Salmonella is a major public health problem. There are more than one billion new Salmonella infections of humans each year that lead to more than three million deaths. The problem is greatly exacerbated by the emergence of multi-drug resistant strains. In addition to public health concerns, S. Typhimurium is also studied because it is a model pathogen without parallel for dissecting basic pathogenic processes as it combines the advantages of excellent genetics with tractable animal models of infection. Salmonella is believed to exploit migratory host cells as Trojan horses to spread from the gastrointestinal (GI) tract to internal organs. Dendritic cells are one such cell type, which can reenter the bloodstream by traversing endothelium in the basal to apical direction in a normal host process referred to as reverse transmigration. Reverse transmigration is likely relevant to numerous infectious processes including the spread of pathogenic microbes from the GI tract, lung tissue and the oral mucosa to the systemic circulation. Not surprisingly, infected cells do not normally reverse transmigrate, presumably because this could create a serious bloodstream infection. The host likely has mechanisms to detect conserved microbial components and balances the need to resolve inflammation with inhibiting the spread of microbes appropriately. Salmonella Typhimurium exploits the reverse transmigration pathway to deeper tissue, manipulating the migratory properties of infected cells to enter the bloodstream within them directly from the GI tract as an unappreciated component of its pathogenesis.
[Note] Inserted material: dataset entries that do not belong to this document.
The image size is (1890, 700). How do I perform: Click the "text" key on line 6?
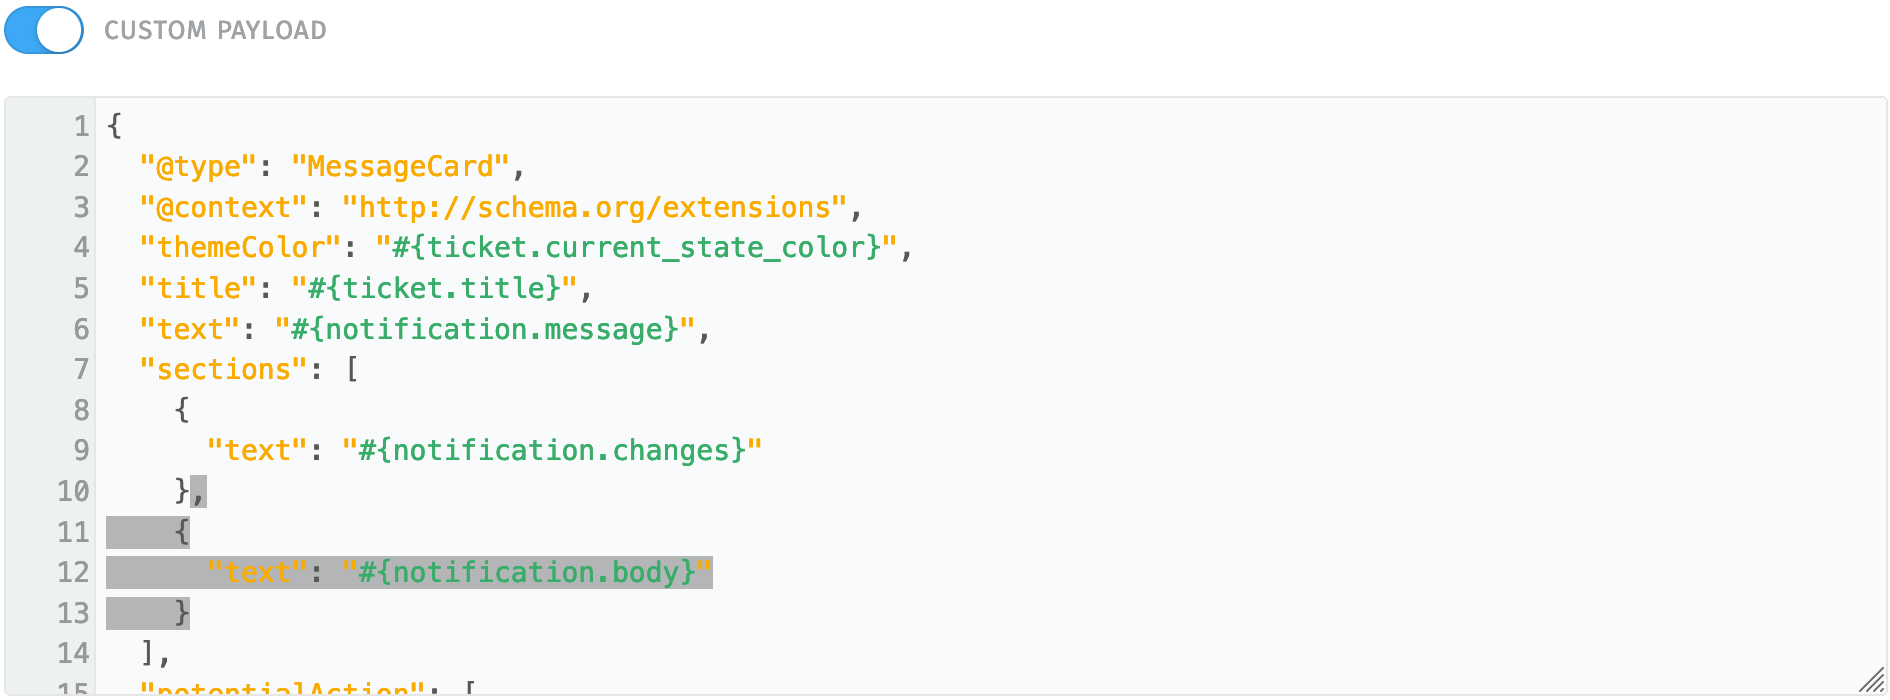coord(190,329)

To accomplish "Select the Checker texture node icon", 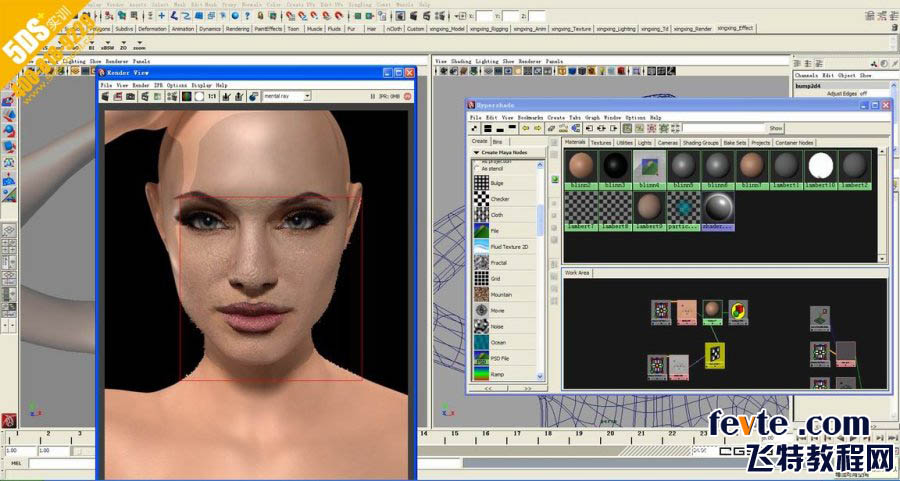I will pos(481,198).
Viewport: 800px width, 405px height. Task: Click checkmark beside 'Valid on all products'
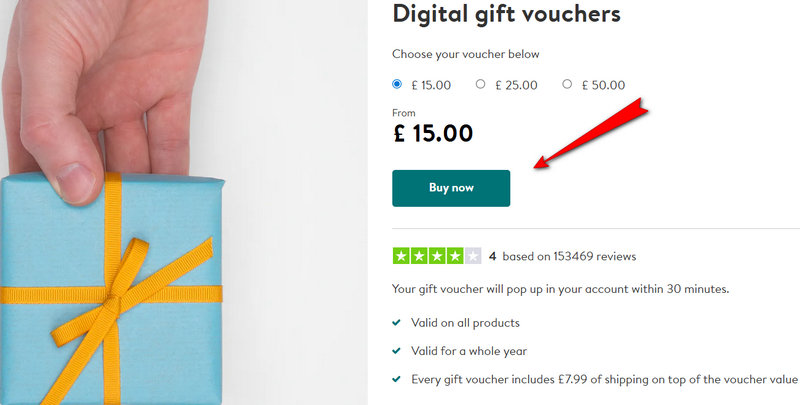(398, 323)
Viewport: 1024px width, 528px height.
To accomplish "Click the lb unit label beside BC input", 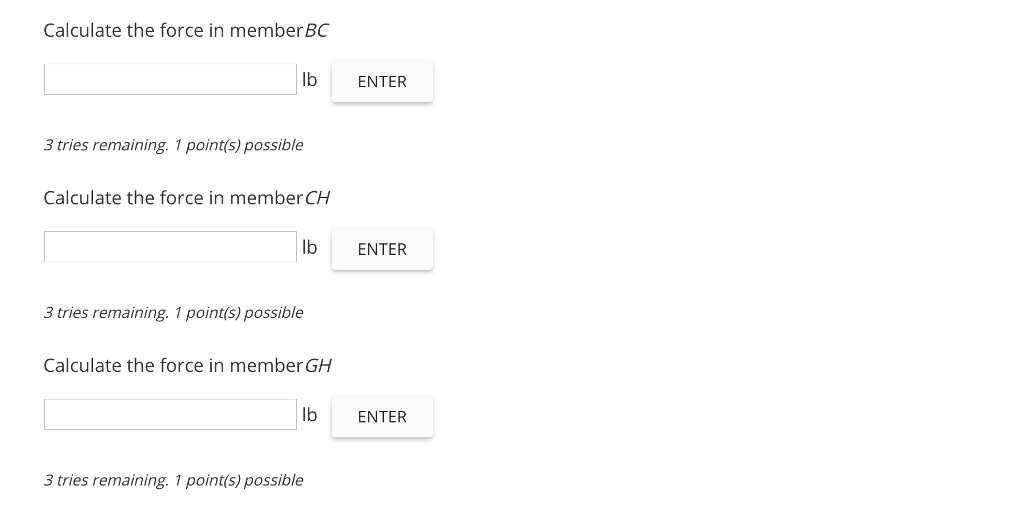I will point(309,80).
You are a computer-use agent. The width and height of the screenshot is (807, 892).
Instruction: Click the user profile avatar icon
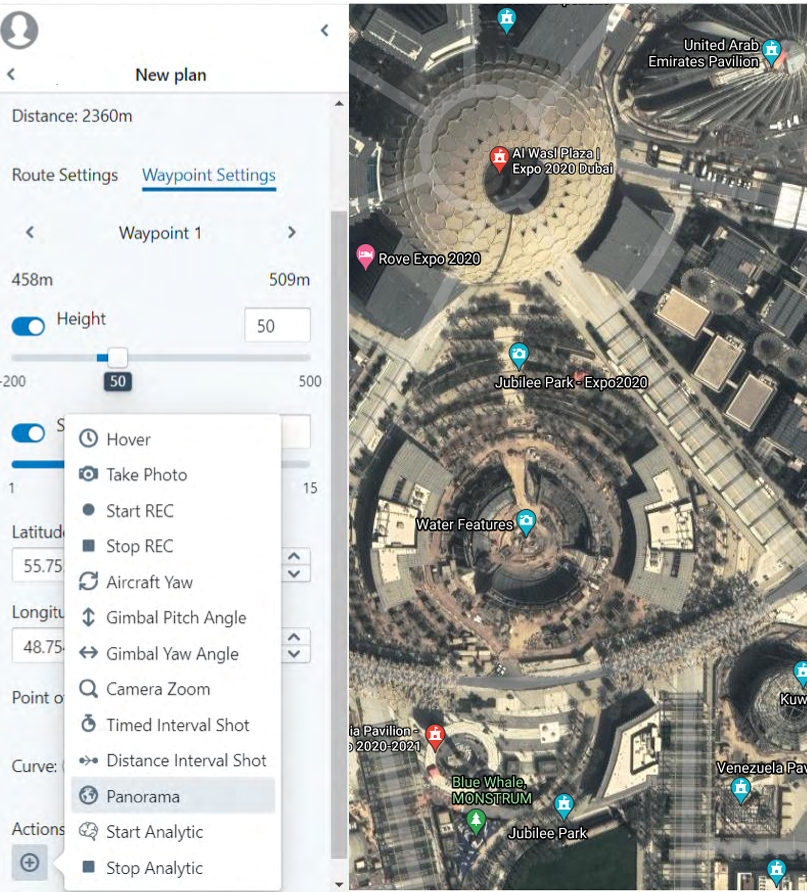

Salmonella achieves this in part by secreting the type III effector SrfH into infected cells to subvert the host protein TRIP6 to stimulate reverse transmigration.
In Aim 1, we will employ a variety of biochemical and genetic tools to delineate mechanistically exactly how the SrfH/TRIP6 interaction promotes travel through the reverse transmigration pathway. As a mutant deficient in type III secretion generally has a larger defect in triggering the reverse transmigration of infected cells than a srfH mutant, additional microbial and host factors must be involved.
In Aim 2, we will utilize an in vitro revere transmigration assay along with murine intra-host dissemination experiments to determine the impact of the 9 host factors that are known to regulate the reverse transmigration of uninfected cells on the reverse transmigration of ones infected with Salmonella. Also, we will determine if these molecules are perturbed during infections. Finally, we will utilize the in vitro assay to identify the additional type III effector(s) involved in exploiting the reverse transmigration pathway to the bloodstream.
There are more than one billion new Salmonella infections of humans each year that lead to more than three million deaths. One of the key features of serious Salmonellosis is the colonization of internal organs from the gastrointestinal (GI) tract. n the work proposed here, we will identify and characterize microbial and host factors that regulate the spread of Salmonella to the bloodstream and deeper tissue from the GI tract through a newly discovered, largely uncharacterized pathway.